Rochefort : « Ils œuvrent discrètement pour les sans-papiers »

Jan
2013

[Extraits] C’est sûr, la Charente-Maritime n’explose pas les scores de l’immigration. Si elle accueille 2 % d’immigrés, c’est le bout du monde. Il n’empêche qu’à Rochefort et ailleurs, des citoyens sont vigilants au sort des étrangers, et en particulier des sans-papiers.

Ce qui nous guide, c’est l’humain et le respect de ces sans-papiers mais pas sans droits »

En toute discrétion mais avec efficacité, des Rochefortais aident des sans-papiers et œuvrent à faire respecter leurs droits.

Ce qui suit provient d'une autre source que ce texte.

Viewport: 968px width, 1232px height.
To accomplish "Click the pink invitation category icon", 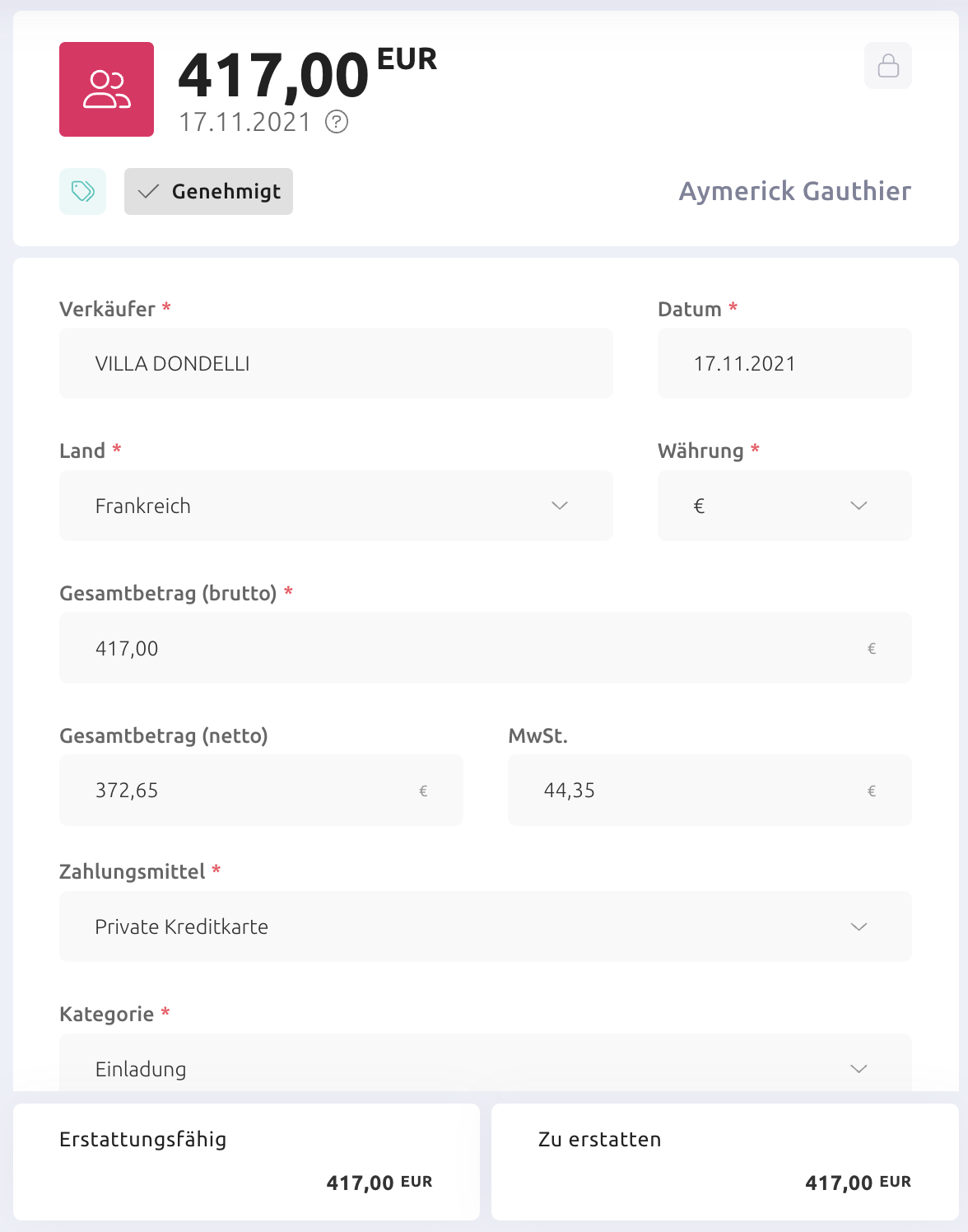I will [x=106, y=89].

C’est un travail de l’ombre, car les personnes engagées sont exposées, c’est pourquoi le comité anti-expulsions (CAE) n’a ni président, ni statut, ni existence officielle.

« C’est un mouvement spontané qui réunit des personnes souvent engagées dans le caritatif, l’humanitaire, le social ou la politique par ailleurs. Car ce qui nous guide, c’est l’humain et le respect de ces sans-papiers mais pas sans droits ».

Depuis 2000, le CAE a suivi une vingtaine de familles, dont certaines sont toujours en attente de régularisation.(…) D’emblée, les militants du CAE mettent les choses au point : « Un État doit savoir réguler son immigration et l’histoire montre que les pays n’ont pas su le faire au-delà d’un certain seuil, en créant des ghettos par exemple, et donc, de l’exclusion. »

Les personnes engagées au CAE constatent que la politique du droit d’asile s’est durcie depuis une trentaine d’années, « en gros depuis qu’on n’a plus besoin d’immigrés.»

« Aujourd’hui, la France considère que les immigrés, ça coûte cher. Or, c’est faux ! Des économistes montrent que si l’Europe n’accueille pas 50 millions d’immigrés, elle régressera, même au plan culturel ! »

(…) « Nous devenons de plus en plus compétents pour constituer les dossiers, déposer des recours et connaître les textes », déclarent ces militants qui se font aider d’avocats et qui travaillent en réseau avec la Cimade, le Réseau éducation sans frontières, la Ligue des droits de l’Homme, Amnesty, le Comité contre la faim et pour le développement, entre autres. (…)

Le CAE ne veut pas juste poser des pansements, mais donner aux étrangers qui veulent vivre en France, droit, respect et dignité.